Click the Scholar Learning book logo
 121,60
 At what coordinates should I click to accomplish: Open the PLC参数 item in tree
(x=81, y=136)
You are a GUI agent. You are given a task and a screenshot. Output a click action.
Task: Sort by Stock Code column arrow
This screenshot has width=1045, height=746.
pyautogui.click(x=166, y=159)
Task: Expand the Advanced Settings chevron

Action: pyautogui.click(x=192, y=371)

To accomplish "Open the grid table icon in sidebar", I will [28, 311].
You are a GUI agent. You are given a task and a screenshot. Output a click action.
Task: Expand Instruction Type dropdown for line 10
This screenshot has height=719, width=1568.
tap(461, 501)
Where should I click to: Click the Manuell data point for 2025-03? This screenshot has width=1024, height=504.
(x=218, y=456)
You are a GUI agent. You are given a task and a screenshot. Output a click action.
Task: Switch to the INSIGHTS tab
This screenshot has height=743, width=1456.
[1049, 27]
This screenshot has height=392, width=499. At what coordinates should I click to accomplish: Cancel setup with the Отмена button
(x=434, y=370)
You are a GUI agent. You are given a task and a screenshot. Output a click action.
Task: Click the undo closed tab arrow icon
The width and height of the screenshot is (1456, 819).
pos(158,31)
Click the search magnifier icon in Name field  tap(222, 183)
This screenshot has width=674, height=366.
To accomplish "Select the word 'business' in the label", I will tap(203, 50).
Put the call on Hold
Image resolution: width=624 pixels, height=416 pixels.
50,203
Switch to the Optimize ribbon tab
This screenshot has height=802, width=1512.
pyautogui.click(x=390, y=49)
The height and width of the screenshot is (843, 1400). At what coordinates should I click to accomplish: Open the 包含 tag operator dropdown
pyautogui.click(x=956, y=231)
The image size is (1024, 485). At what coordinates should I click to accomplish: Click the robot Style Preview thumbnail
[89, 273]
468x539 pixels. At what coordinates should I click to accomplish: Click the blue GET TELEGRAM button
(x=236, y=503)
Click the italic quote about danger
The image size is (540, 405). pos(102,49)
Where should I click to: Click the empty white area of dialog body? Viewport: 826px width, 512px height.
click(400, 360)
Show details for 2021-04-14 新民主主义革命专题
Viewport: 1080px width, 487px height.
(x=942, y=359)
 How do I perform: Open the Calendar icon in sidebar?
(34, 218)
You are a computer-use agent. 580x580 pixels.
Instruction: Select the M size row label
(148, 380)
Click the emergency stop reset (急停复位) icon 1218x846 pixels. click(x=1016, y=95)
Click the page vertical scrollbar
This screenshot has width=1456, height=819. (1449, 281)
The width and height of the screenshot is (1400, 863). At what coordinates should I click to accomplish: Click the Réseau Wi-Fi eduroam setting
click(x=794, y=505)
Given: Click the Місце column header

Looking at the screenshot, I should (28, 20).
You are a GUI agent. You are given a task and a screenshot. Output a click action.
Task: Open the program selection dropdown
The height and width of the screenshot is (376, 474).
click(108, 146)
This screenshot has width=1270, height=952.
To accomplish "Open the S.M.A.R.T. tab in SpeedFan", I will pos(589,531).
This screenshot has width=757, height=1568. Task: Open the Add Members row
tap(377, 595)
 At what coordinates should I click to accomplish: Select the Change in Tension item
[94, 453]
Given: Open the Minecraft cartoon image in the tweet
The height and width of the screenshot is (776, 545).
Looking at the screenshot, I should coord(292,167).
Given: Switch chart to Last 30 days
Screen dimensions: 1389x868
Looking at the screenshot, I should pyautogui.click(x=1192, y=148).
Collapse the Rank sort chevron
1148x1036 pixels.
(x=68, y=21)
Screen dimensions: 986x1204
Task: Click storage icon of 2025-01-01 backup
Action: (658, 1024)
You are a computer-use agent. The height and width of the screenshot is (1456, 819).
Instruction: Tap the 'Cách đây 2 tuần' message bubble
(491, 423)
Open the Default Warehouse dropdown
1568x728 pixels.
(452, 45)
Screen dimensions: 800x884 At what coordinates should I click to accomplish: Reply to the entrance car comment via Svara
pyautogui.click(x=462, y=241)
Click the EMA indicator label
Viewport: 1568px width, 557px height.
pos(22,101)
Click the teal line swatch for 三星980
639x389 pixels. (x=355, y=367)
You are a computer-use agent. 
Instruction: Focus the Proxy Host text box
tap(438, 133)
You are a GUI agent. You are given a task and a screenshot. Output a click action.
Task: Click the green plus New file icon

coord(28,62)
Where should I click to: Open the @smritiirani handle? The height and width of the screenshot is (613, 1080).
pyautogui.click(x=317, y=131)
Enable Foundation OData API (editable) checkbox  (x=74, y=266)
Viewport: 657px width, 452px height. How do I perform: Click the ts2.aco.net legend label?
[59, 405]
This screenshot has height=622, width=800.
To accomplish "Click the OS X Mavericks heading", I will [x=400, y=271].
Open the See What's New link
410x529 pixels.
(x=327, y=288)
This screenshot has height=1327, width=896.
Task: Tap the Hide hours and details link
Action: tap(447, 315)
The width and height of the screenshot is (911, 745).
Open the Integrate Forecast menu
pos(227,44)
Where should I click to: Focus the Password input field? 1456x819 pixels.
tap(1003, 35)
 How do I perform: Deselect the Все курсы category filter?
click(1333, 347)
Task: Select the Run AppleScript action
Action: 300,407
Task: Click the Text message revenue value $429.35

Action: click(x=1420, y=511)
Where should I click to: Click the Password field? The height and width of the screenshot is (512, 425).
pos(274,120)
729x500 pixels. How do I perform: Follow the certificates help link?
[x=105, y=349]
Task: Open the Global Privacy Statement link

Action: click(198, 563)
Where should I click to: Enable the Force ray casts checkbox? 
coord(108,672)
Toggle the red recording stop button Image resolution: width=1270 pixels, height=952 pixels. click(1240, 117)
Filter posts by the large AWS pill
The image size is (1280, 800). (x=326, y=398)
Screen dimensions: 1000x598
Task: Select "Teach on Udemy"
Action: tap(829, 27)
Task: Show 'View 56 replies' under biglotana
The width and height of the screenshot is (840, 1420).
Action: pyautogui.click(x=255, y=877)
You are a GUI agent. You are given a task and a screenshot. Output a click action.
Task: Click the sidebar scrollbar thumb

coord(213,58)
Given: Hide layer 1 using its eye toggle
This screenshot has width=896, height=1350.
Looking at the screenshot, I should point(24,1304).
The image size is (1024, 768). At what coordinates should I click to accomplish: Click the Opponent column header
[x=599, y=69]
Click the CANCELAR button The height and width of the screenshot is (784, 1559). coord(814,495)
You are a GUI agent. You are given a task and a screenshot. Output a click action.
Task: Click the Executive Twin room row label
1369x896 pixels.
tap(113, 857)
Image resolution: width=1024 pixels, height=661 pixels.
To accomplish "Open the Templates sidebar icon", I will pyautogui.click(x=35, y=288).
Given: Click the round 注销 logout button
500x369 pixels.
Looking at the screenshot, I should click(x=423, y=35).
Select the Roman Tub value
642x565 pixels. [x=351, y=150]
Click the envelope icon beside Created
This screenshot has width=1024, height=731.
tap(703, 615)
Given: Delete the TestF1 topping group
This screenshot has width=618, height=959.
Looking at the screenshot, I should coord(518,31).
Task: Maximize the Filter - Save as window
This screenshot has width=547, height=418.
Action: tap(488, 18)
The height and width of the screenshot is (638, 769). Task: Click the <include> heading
-=-=-
GIVEN INSTRUCTION ::
Reproduce all of the entries above line for line, keeping every character unchanged.

EXERCISE RESPONSE ::
Click the Scholar Learning book logo
 121,60
 At what coordinates should I click to accomplish: Open the PLC参数 item in tree
(x=81, y=136)
You are a GUI agent. You are given a task and a screenshot. Output a click action.
Task: Sort by Stock Code column arrow
This screenshot has width=1045, height=746.
pyautogui.click(x=166, y=159)
Task: Expand the Advanced Settings chevron

Action: pyautogui.click(x=192, y=371)

To accomplish "Open the grid table icon in sidebar", I will [28, 311].
You are a GUI agent. You are given a task and a screenshot. Output a click action.
Task: Expand Instruction Type dropdown for line 10
This screenshot has height=719, width=1568.
tap(461, 501)
Where should I click to: Click the Manuell data point for 2025-03? This screenshot has width=1024, height=504.
(x=218, y=456)
You are a GUI agent. You are given a task and a screenshot. Output a click action.
Task: Switch to the INSIGHTS tab
This screenshot has height=743, width=1456.
[1049, 27]
This screenshot has height=392, width=499. At what coordinates should I click to accomplish: Cancel setup with the Отмена button
(x=434, y=370)
You are a GUI agent. You are given a task and a screenshot. Output a click action.
Task: Click the undo closed tab arrow icon
The width and height of the screenshot is (1456, 819).
pos(158,31)
Click the search magnifier icon in Name field  tap(222, 183)
This screenshot has width=674, height=366.
To accomplish "Select the word 'business' in the label", I will tap(203, 50).
Put the call on Hold
Image resolution: width=624 pixels, height=416 pixels.
50,203
Switch to the Optimize ribbon tab
This screenshot has height=802, width=1512.
pyautogui.click(x=390, y=49)
The height and width of the screenshot is (843, 1400). At what coordinates should I click to accomplish: Open the 包含 tag operator dropdown
pyautogui.click(x=956, y=231)
The image size is (1024, 485). At what coordinates should I click to accomplish: Click the robot Style Preview thumbnail
[89, 273]
468x539 pixels. At what coordinates should I click to accomplish: Click the blue GET TELEGRAM button
(x=236, y=503)
Click the italic quote about danger
The image size is (540, 405). pos(102,49)
Where should I click to: Click the empty white area of dialog body? Viewport: 826px width, 512px height.
click(400, 360)
Show details for 2021-04-14 新民主主义革命专题
Viewport: 1080px width, 487px height.
(x=942, y=359)
 How do I perform: Open the Calendar icon in sidebar?
(34, 218)
You are a computer-use agent. 580x580 pixels.
Instruction: Select the M size row label
(148, 380)
Click the emergency stop reset (急停复位) icon 1218x846 pixels. click(x=1016, y=95)
Click the page vertical scrollbar
This screenshot has width=1456, height=819. (1449, 281)
The width and height of the screenshot is (1400, 863). At what coordinates should I click to accomplish: Click the Réseau Wi-Fi eduroam setting
click(x=794, y=505)
Given: Click the Місце column header

Looking at the screenshot, I should (28, 20).
You are a GUI agent. You are given a task and a screenshot. Output a click action.
Task: Open the program selection dropdown
The height and width of the screenshot is (376, 474).
click(108, 146)
This screenshot has width=1270, height=952.
To accomplish "Open the S.M.A.R.T. tab in SpeedFan", I will pos(589,531).
This screenshot has width=757, height=1568. Task: Open the Add Members row
tap(377, 595)
 At what coordinates should I click to accomplish: Select the Change in Tension item
[94, 453]
Given: Open the Minecraft cartoon image in the tweet
The height and width of the screenshot is (776, 545).
Looking at the screenshot, I should coord(292,167).
Given: Switch chart to Last 30 days
Screen dimensions: 1389x868
Looking at the screenshot, I should pyautogui.click(x=1192, y=148).
Collapse the Rank sort chevron
1148x1036 pixels.
(x=68, y=21)
Screen dimensions: 986x1204
Task: Click storage icon of 2025-01-01 backup
Action: (658, 1024)
You are a computer-use agent. The height and width of the screenshot is (1456, 819).
Instruction: Tap the 'Cách đây 2 tuần' message bubble
(491, 423)
Open the Default Warehouse dropdown
1568x728 pixels.
(452, 45)
Screen dimensions: 800x884 At what coordinates should I click to accomplish: Reply to the entrance car comment via Svara
pyautogui.click(x=462, y=241)
Click the EMA indicator label
Viewport: 1568px width, 557px height.
pos(22,101)
Click the teal line swatch for 三星980
639x389 pixels. (x=355, y=367)
You are a computer-use agent. 
Instruction: Focus the Proxy Host text box
tap(438, 133)
You are a GUI agent. You are given a task and a screenshot. Output a click action.
Task: Click the green plus New file icon

coord(28,62)
Where should I click to: Open the @smritiirani handle? The height and width of the screenshot is (613, 1080).
pyautogui.click(x=317, y=131)
Enable Foundation OData API (editable) checkbox  (x=74, y=266)
Viewport: 657px width, 452px height. How do I perform: Click the ts2.aco.net legend label?
[59, 405]
This screenshot has height=622, width=800.
To accomplish "Click the OS X Mavericks heading", I will [x=400, y=271].
Open the See What's New link
410x529 pixels.
(x=327, y=288)
This screenshot has height=1327, width=896.
Task: Tap the Hide hours and details link
Action: tap(447, 315)
The width and height of the screenshot is (911, 745).
Open the Integrate Forecast menu
pos(227,44)
Where should I click to: Focus the Password input field? 1456x819 pixels.
tap(1003, 35)
 How do I perform: Deselect the Все курсы category filter?
click(1333, 347)
Task: Select the Run AppleScript action
Action: 300,407
Task: Click the Text message revenue value $429.35

Action: click(x=1420, y=511)
Where should I click to: Click the Password field? The height and width of the screenshot is (512, 425).
pos(274,120)
729x500 pixels. How do I perform: Follow the certificates help link?
[x=105, y=349]
Task: Open the Global Privacy Statement link

Action: click(198, 563)
Where should I click to: Enable the Force ray casts checkbox? 
coord(108,672)
Toggle the red recording stop button Image resolution: width=1270 pixels, height=952 pixels. click(1240, 117)
Filter posts by the large AWS pill
The image size is (1280, 800). (x=326, y=398)
Screen dimensions: 1000x598
Task: Select "Teach on Udemy"
Action: tap(829, 27)
Task: Show 'View 56 replies' under biglotana
The width and height of the screenshot is (840, 1420).
Action: pyautogui.click(x=255, y=877)
You are a GUI agent. You are given a task and a screenshot. Output a click action.
Task: Click the sidebar scrollbar thumb

coord(213,58)
Given: Hide layer 1 using its eye toggle
This screenshot has width=896, height=1350.
Looking at the screenshot, I should point(24,1304).
The image size is (1024, 768). At what coordinates should I click to accomplish: Click the Opponent column header
[x=599, y=69]
Click the CANCELAR button The height and width of the screenshot is (784, 1559). coord(814,495)
You are a GUI agent. You are given a task and a screenshot. Output a click action.
Task: Click the Executive Twin room row label
1369x896 pixels.
tap(113, 857)
Image resolution: width=1024 pixels, height=661 pixels.
To accomplish "Open the Templates sidebar icon", I will pyautogui.click(x=35, y=288).
Given: Click the round 注销 logout button
500x369 pixels.
Looking at the screenshot, I should click(x=423, y=35).
Select the Roman Tub value
642x565 pixels. [x=351, y=150]
Click the envelope icon beside Created
This screenshot has width=1024, height=731.
tap(703, 615)
Given: Delete the TestF1 topping group
This screenshot has width=618, height=959.
Looking at the screenshot, I should coord(518,31).
Task: Maximize the Filter - Save as window
This screenshot has width=547, height=418.
Action: tap(488, 18)
The height and width of the screenshot is (638, 769). Task: Click the <include> heading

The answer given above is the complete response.